Summer is over, and for marketers Christmas has already started as they’ve begun planning their seasonal campaigns with 82% of them expecting sales to increase compared to last year. But many of you might be wondering when it’s okay to mention the ‘C’ word in your email campaigns. You don’t want to be the first one and be ridiculed by your subscribers, or the last one to tune in and miss the wave of early planners.
To help you, we’re going to publish a series of regular blog posts advising you what type of messages to send, how to keep your subscribers engaged as email volumes rise, and keep your brand top of mind during the holiday season.
This month we’re focusing on setting the tone, and keeping subscribers ‘warm’ until the shopping season starts.
Switch on the reds, browns and yellows
Most consumers, myself included, are still coming to grips that the season of picnics, sunny cycling days and ice creams has come to an end. Start by introducing autumnal colours in your email design like dark reds, browns and yellows. This subtly suggests the change of season and the mood for feeling warm and cozy. Accessorize and Debenhams do this very well.
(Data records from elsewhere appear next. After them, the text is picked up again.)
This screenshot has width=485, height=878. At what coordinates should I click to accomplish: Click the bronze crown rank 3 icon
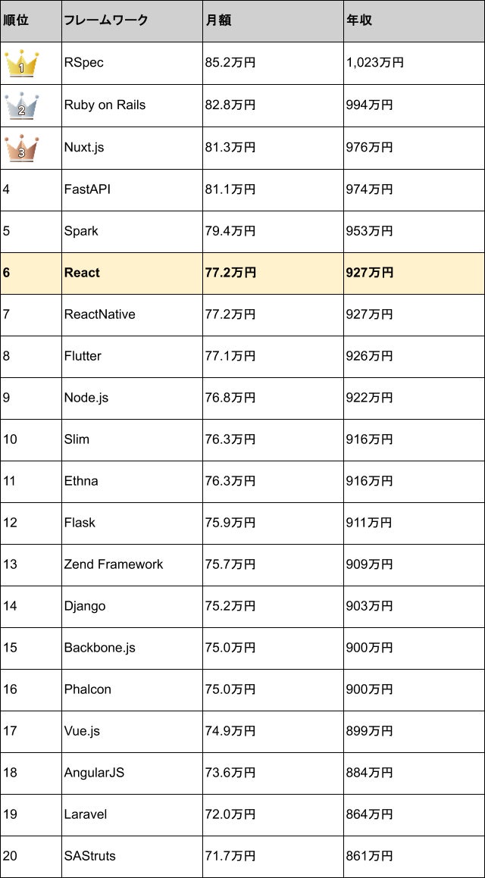coord(22,147)

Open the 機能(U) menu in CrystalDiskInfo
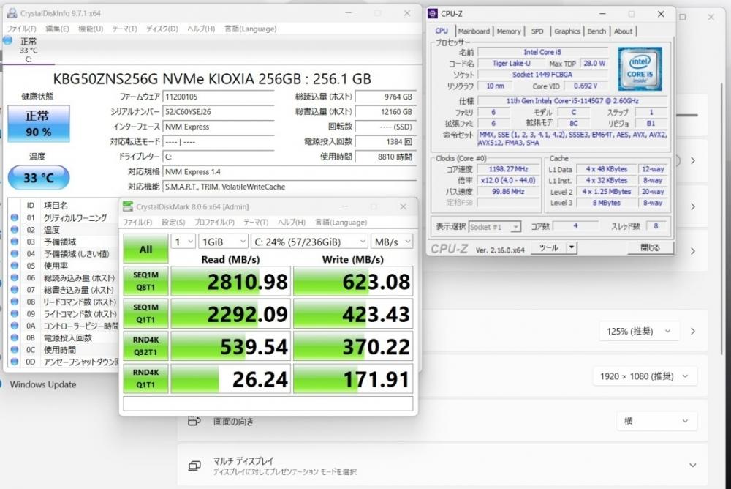91,29
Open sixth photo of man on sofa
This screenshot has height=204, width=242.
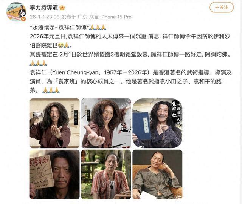(x=157, y=175)
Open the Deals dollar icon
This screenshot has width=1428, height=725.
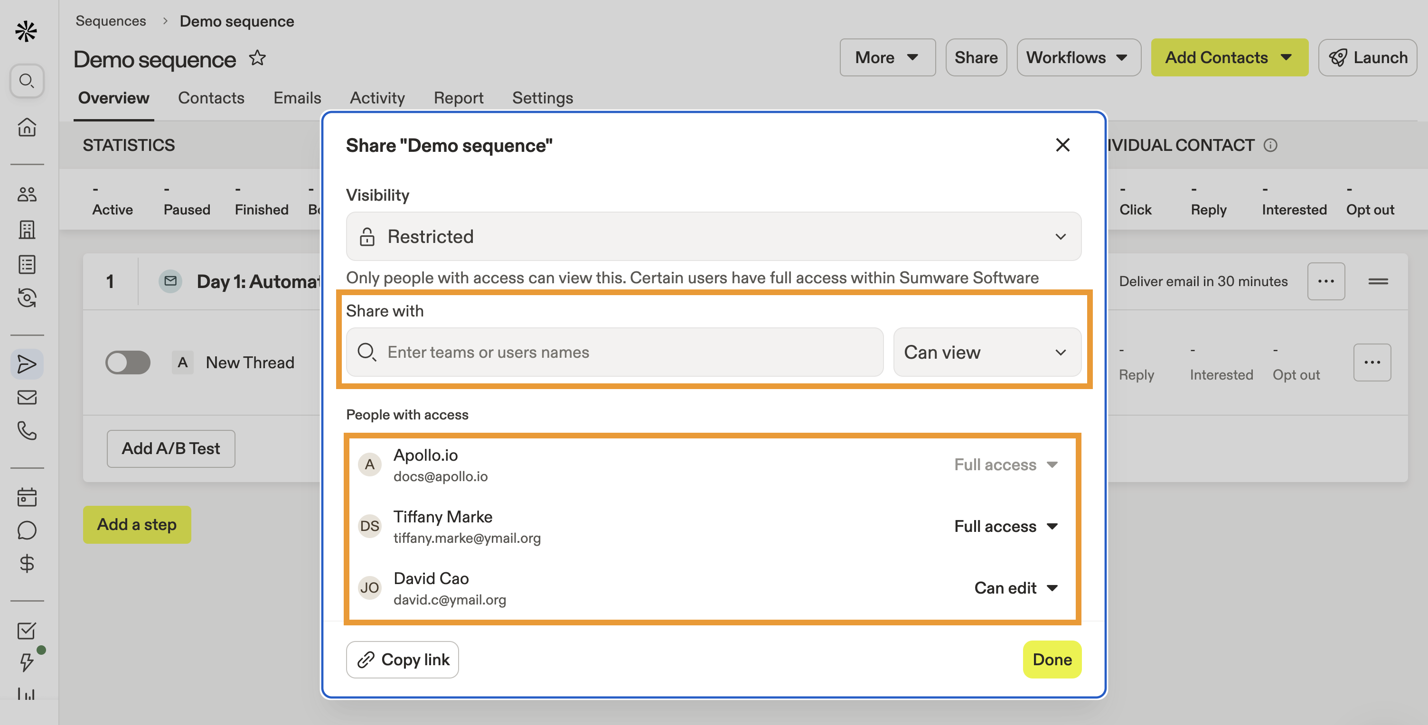click(27, 564)
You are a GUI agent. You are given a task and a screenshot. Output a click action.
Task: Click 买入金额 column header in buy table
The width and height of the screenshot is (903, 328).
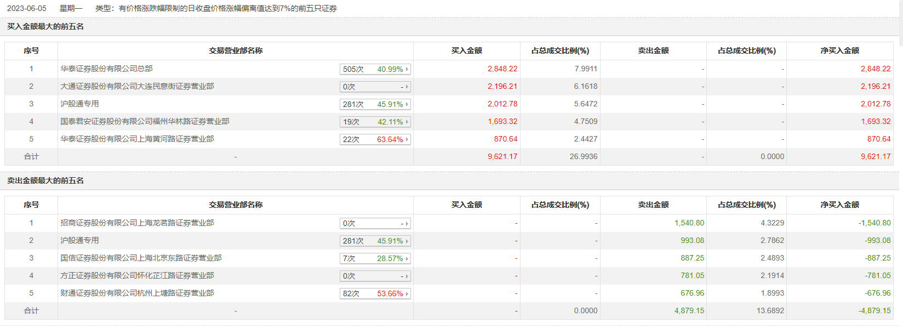[x=467, y=50]
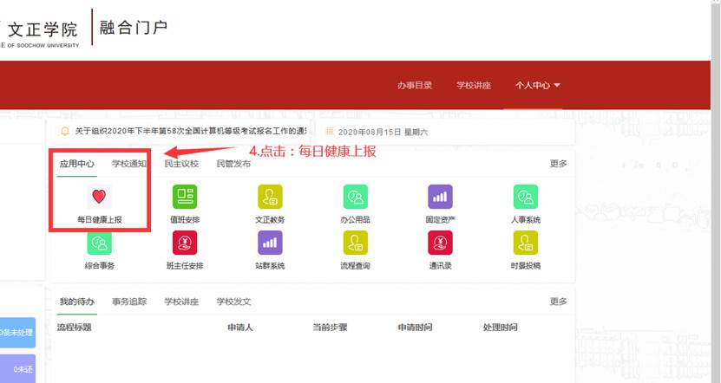Open the 办公用品 app icon
Viewport: 721px width, 383px height.
pyautogui.click(x=355, y=197)
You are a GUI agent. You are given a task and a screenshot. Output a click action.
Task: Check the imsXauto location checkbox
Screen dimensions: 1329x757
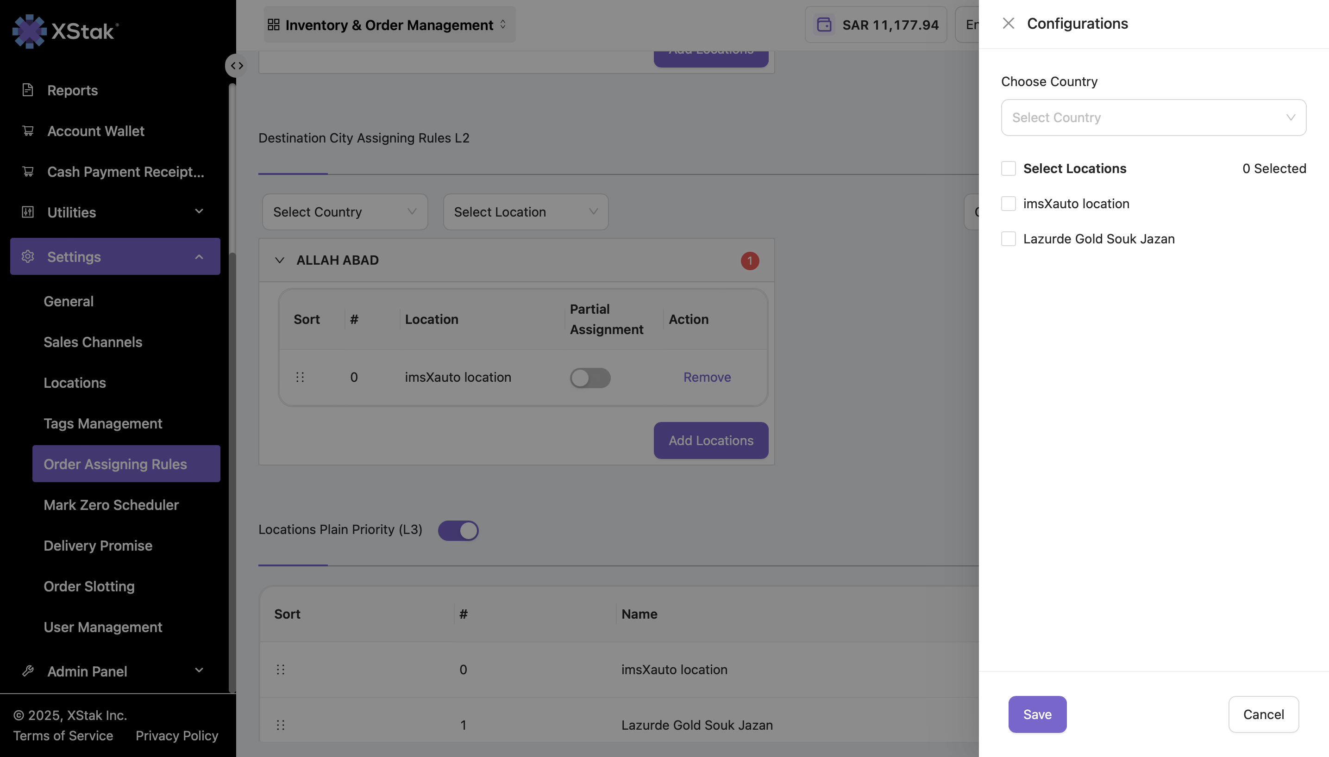click(1008, 203)
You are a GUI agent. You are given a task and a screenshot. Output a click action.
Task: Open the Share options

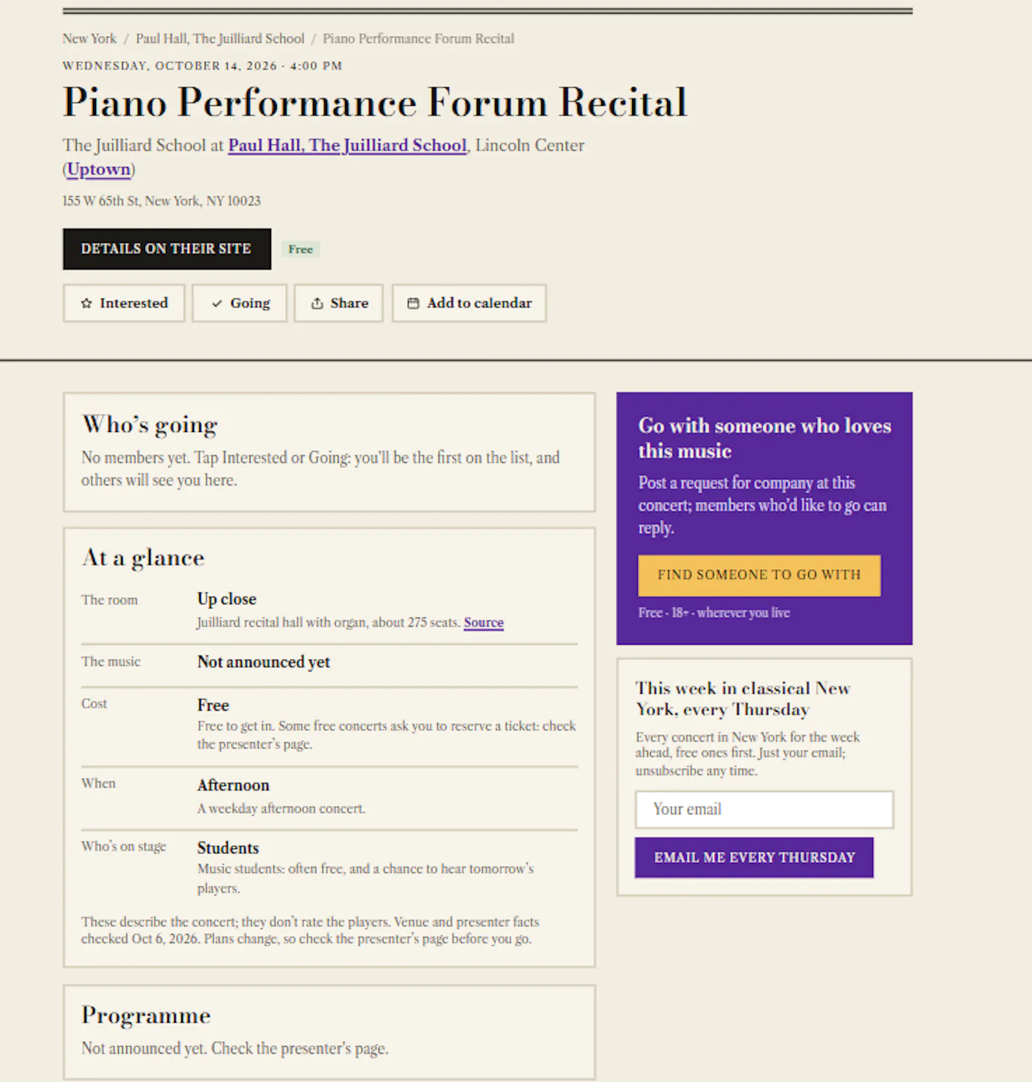(339, 303)
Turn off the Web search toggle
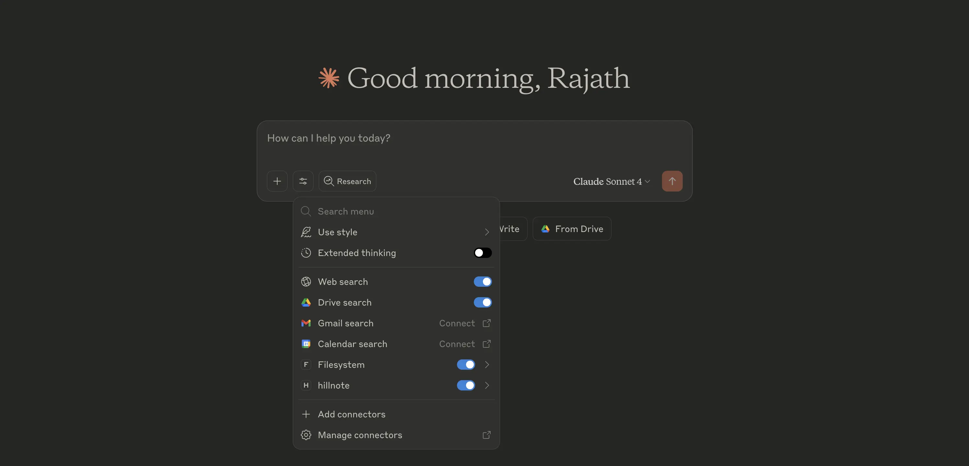Image resolution: width=969 pixels, height=466 pixels. pos(483,282)
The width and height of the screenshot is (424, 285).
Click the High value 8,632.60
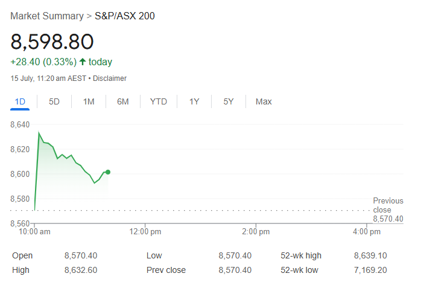coord(81,270)
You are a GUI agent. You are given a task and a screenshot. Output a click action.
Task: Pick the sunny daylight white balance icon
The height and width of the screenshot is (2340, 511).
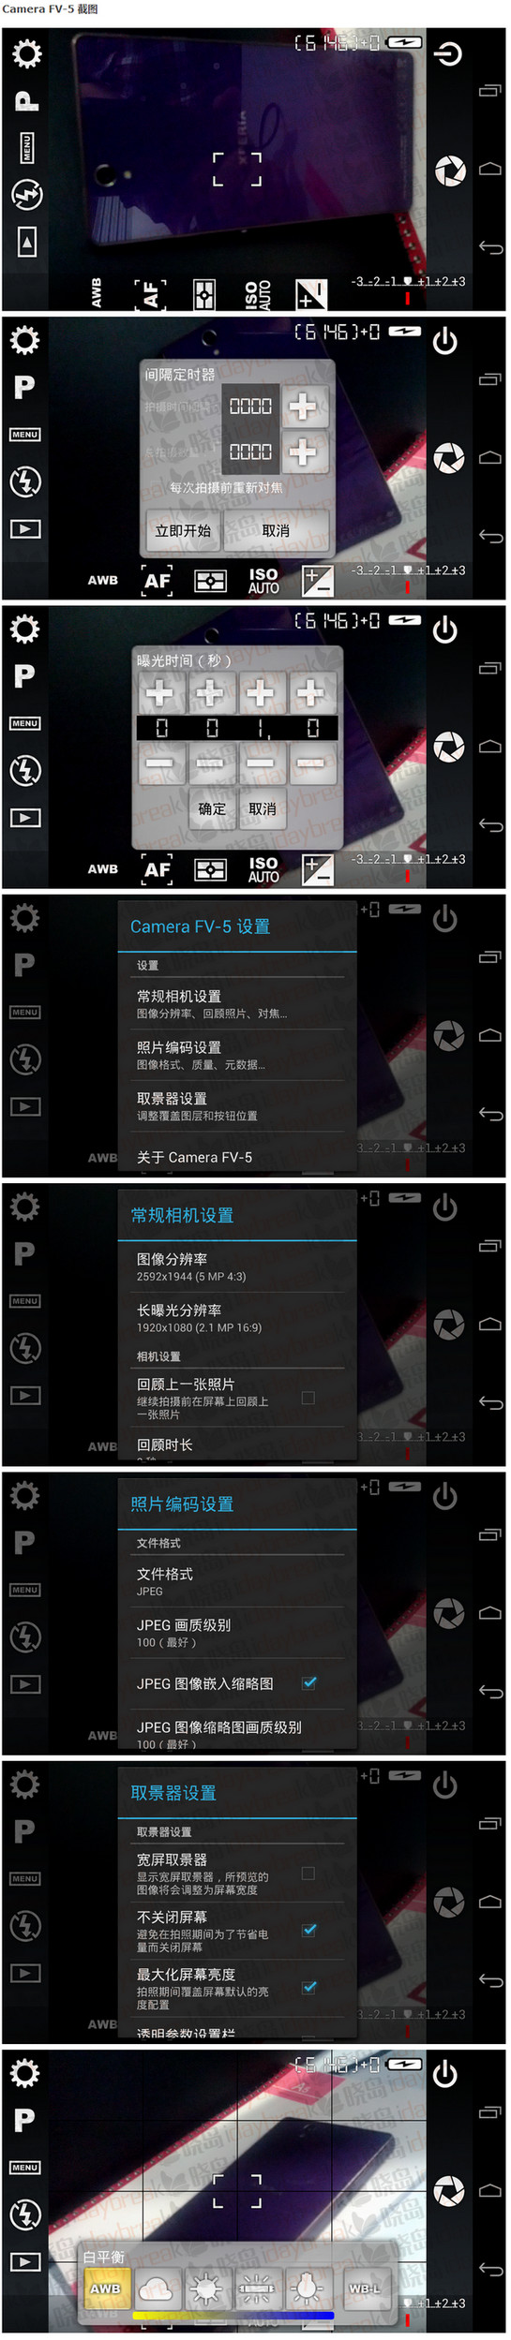[206, 2288]

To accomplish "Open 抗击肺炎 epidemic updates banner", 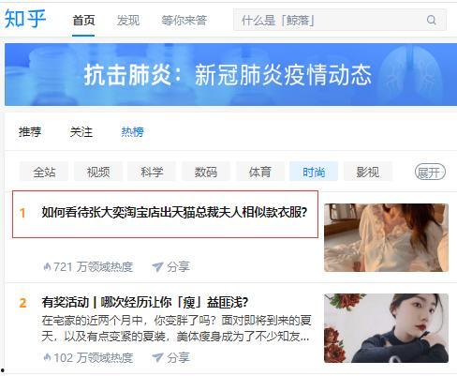I will point(230,74).
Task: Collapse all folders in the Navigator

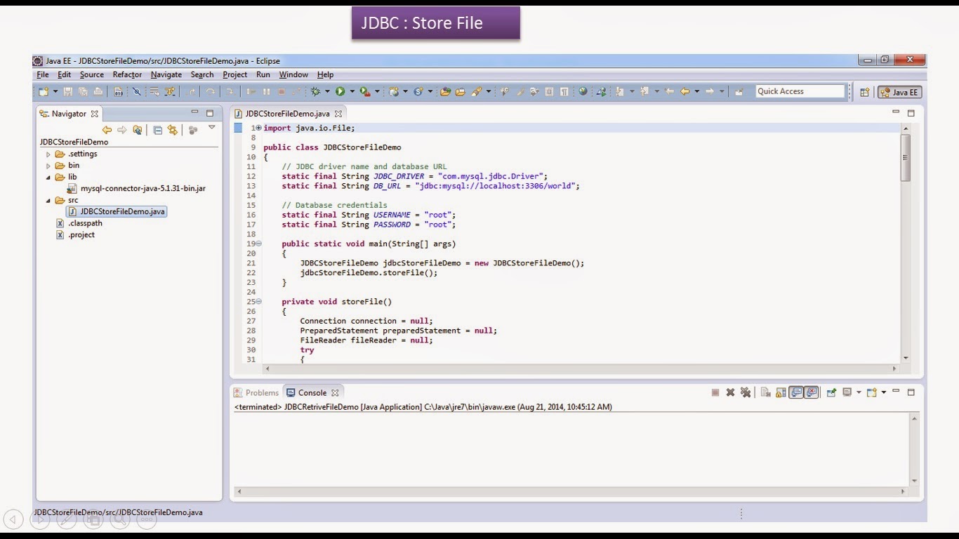Action: pyautogui.click(x=157, y=129)
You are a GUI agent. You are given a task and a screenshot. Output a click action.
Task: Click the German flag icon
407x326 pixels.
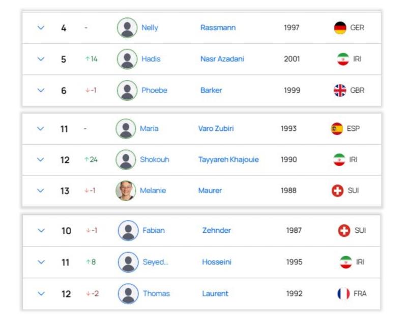coord(340,28)
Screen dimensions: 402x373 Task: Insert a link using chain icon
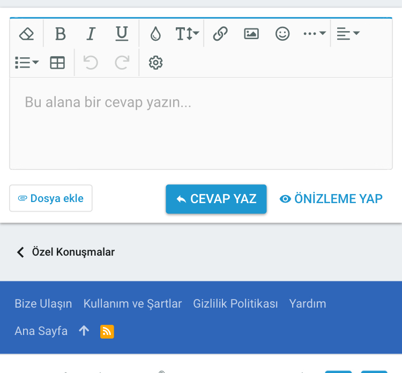pyautogui.click(x=220, y=34)
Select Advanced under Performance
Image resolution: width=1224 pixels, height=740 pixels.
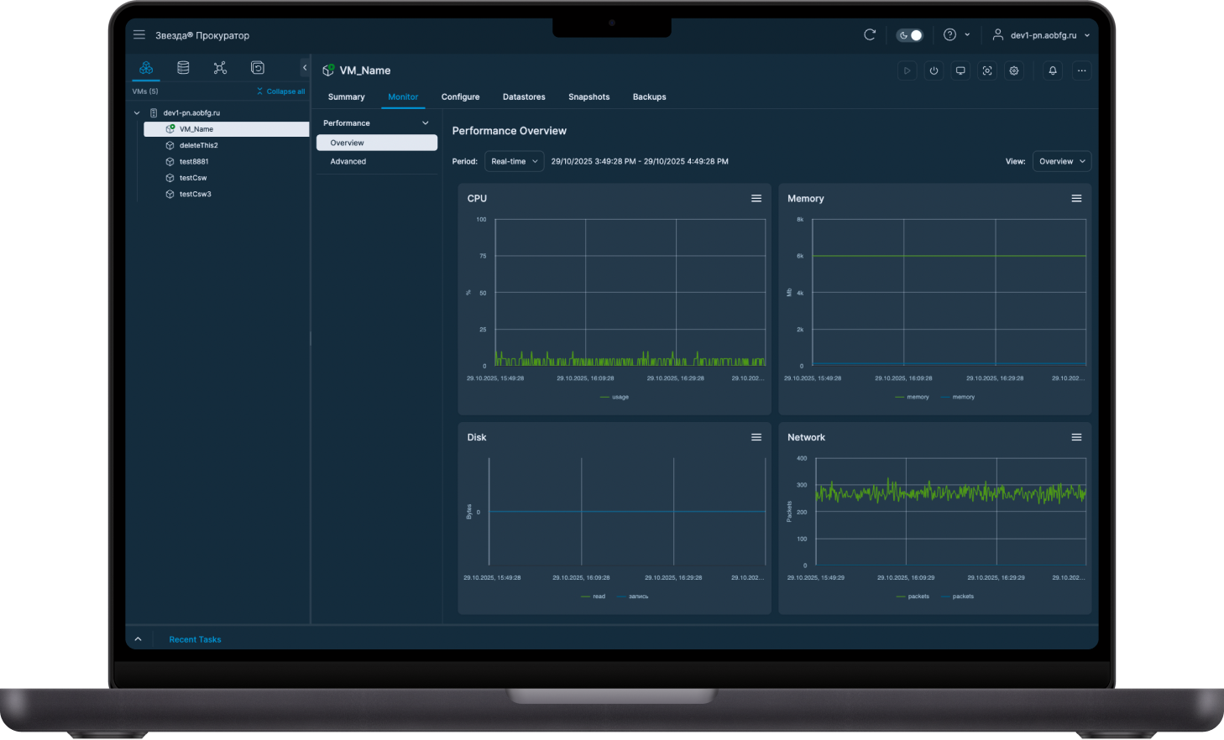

Subtlety is key when setting the tone
Don’t just let the colours do the talking, use your copy to set the mood for the cosy season. In the examples below Dorothy Perkins invites us to ‘Step into autumn’ with new boots, while The White Company talk about ‘comfort food, warming flavours of the season’. Fortnum & Mason also suggest a season change with ‘The chapter has nearly closed on summer picnics, and it’s not quite time to lavish parties, yet’. In terms of imagery, we can also see the fireworks behind the bottle of bubbly in their email, and the fairy lights in The White Company’s newsletter.
Don’t mention the ‘C’ word just yet
We might all be thinking of Christmas in our marketing teams but consumers are not ready for it yet. This chart from eMarketer shows September is definitely too early for that!
Consumers have other things to think of first like late summer holidays, back to school, Halloween, Bonfire Night for the UK, or Thanksgiving for the US. If you start too early, you could risk alienating them as they see you as too sales-focused.
Meanwhile in the Santa’s workshop…
The above tips focus on what you should be sending at the moment, but what about the focus your marketing team should have? Email thought leader Ryan Phelan wrote a great post about it for Only Influencers, and we’ll include some of his points:
- Get the key email strategy and messaging in place for the season.
- Develop emergency templates that can help you in the event that an unplanned email just needs to go out!
- Create a calendar of email campaigns and share it with your team so everyone is aware of what emails are going out
- Learn from your peers – competition or not, find case studies of strategies that have worked in the past and see if you can apply them
- Give yourself some extra time in the schedule just in case things wrong
By the time I finished this post I, for one, am feeling quite set for the cold and cosy season, so it’s mission accomplished from these brands! What examples of email campaigns setting the tone have you seen?